Even with all those considerations (or perhaps because of them), it is my opinion that, for myself, the moral component TKD (which many consider religious, even though it's not) provided a set of guiding principles that were lacking in my life before I started TKD - and that is the perspective from which I pass on that information.


----------



## Carol (Apr 28, 2006)

bydand said:
			
		

> A different thread started me thinking of religion in the arts. While each region has their own religious thoughts, do they by necessity follow the arts from that region? What I am trying to ask is: If you practice a Japanese/Korean/Chinese art and want to progress further than the inital beginning ranks of BB, do you have to "follow" whatever religion is "associated" with your art?
> 
> I will give my thoughts, but *really* want to know others thoughts as well.
> 
> ...


 
Keep in mind that religion in Asia does not mean the same thing as it does here.  

In the US, religion refers to faith.

In Asia, religion refers to faith, culture, and often times ethnicity.

As such, some things that are legacy to Asia may be referred to as "Buddhist", but may not necessarily a Buddhst religious practice, it may be a cultural practice.   

There are many reasons for this.  In a country like ours with our history, we have come to subdivide people in to rough racial groups:  white, black, Hispanic, Asian, etc.  Asian countries are made up of...Asians.  I'm not saying that to be flip...just illustrating a different model.  Subdivisions are often made on religious bounds.

Western practices (Judeo-Christian) are largely rules-based.  Do unto others as you would have them do unto you.  Thow shalt not kill.  Love thy neighbor as thyself.  Eastern practices are more contemplative in nature.

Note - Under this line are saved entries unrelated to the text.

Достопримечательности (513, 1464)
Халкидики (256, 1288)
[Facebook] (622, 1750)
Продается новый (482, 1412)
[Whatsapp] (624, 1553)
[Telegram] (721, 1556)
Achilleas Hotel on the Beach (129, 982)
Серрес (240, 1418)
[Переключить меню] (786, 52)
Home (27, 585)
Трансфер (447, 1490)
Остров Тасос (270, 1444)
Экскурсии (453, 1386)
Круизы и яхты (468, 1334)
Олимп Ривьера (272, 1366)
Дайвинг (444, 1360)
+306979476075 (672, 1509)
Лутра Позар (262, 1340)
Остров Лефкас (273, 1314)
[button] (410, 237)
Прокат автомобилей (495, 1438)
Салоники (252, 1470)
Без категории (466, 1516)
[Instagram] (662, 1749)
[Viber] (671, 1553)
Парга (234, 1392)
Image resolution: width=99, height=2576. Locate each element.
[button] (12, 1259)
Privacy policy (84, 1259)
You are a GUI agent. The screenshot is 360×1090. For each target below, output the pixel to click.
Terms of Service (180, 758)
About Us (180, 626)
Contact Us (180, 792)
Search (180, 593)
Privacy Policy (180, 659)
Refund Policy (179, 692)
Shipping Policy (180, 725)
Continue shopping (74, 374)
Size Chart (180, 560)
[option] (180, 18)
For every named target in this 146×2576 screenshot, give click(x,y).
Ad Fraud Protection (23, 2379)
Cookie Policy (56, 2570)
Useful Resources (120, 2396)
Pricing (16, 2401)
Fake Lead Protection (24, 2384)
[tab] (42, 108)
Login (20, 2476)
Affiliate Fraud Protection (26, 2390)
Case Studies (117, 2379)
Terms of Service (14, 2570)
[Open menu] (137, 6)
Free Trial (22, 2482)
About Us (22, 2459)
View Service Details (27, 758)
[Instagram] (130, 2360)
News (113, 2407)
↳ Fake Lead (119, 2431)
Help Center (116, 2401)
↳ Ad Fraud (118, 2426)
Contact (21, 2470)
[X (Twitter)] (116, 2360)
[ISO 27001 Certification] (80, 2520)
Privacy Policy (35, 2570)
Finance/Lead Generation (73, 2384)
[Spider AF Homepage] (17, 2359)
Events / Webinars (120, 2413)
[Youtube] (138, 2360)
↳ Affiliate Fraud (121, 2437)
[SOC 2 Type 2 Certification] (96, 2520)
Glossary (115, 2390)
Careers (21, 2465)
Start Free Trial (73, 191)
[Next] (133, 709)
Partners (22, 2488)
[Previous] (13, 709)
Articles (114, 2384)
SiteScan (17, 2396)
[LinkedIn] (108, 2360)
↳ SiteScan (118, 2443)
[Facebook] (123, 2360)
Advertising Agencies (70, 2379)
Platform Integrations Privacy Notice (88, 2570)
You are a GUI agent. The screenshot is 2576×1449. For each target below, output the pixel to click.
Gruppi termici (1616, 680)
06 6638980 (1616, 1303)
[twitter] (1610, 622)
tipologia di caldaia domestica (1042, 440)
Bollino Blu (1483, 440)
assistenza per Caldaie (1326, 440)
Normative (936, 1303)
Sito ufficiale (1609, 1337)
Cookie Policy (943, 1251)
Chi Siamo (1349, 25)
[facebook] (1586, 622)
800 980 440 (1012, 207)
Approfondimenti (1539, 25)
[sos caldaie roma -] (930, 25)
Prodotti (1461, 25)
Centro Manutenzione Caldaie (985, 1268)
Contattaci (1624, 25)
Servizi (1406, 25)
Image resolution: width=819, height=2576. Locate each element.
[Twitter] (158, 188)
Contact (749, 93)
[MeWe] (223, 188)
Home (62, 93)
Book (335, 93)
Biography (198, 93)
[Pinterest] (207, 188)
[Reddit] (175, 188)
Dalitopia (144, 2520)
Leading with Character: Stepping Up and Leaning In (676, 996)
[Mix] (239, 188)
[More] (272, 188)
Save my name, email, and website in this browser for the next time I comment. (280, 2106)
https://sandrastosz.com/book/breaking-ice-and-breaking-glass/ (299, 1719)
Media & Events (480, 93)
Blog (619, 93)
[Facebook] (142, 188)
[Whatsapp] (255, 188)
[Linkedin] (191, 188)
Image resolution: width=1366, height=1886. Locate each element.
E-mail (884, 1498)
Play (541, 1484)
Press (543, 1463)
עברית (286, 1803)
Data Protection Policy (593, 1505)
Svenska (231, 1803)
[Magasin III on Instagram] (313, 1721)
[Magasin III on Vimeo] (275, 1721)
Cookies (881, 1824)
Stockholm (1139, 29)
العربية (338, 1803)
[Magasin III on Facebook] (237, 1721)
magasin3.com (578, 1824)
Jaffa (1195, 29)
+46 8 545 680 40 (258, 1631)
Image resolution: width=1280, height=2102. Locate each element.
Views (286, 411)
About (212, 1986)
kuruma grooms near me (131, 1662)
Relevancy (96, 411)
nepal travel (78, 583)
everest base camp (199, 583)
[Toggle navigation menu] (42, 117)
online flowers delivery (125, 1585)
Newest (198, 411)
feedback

I do not think it is necessary to practice an Eastern faith to progress through higher dans.   However...I do think it can help to understand the history behind what has been done and how it came about...especially if one is teaching students.


----------



## coldsteel87 (Apr 28, 2006)

I do not think that religion has a place in the martial arts. I have been seeing many advertizements for christian arts i dont think that is right. I am a christian, but martial arts is not the place to study that, church is. *I do though *believe that religious principles from a an ancient art like shaolin may help in martial arts training and in life. For example, shaolin was based off buddist principles such as the 8 fold path. Those kind of things should be trained and studied, but putting faith in something just cause of martial arts is not right.


----------



## Flatlander (Apr 28, 2006)

It seems to me, thus far along my trail, that the eastern philosophical precepts of flowing, and cylical, and empty/fullness, hardness/softness, all things being a result of causes and conditions, the unspeakable nature of the tao - they all tend to relate in some way to movement, and feeling, IMO.  In that way, I see a relevance for the philosophical aspect of those things, which Western thought hadn't really broached to that point.


----------



## OnlyAnEgg (Apr 29, 2006)

I certainly feel that spirituality has it's place in every aspect of my life; not just church.  In order to be holistically integrated, may ma skills should touch my spirituality and vice versa (as well as many other combinations to lengthy to enumerate).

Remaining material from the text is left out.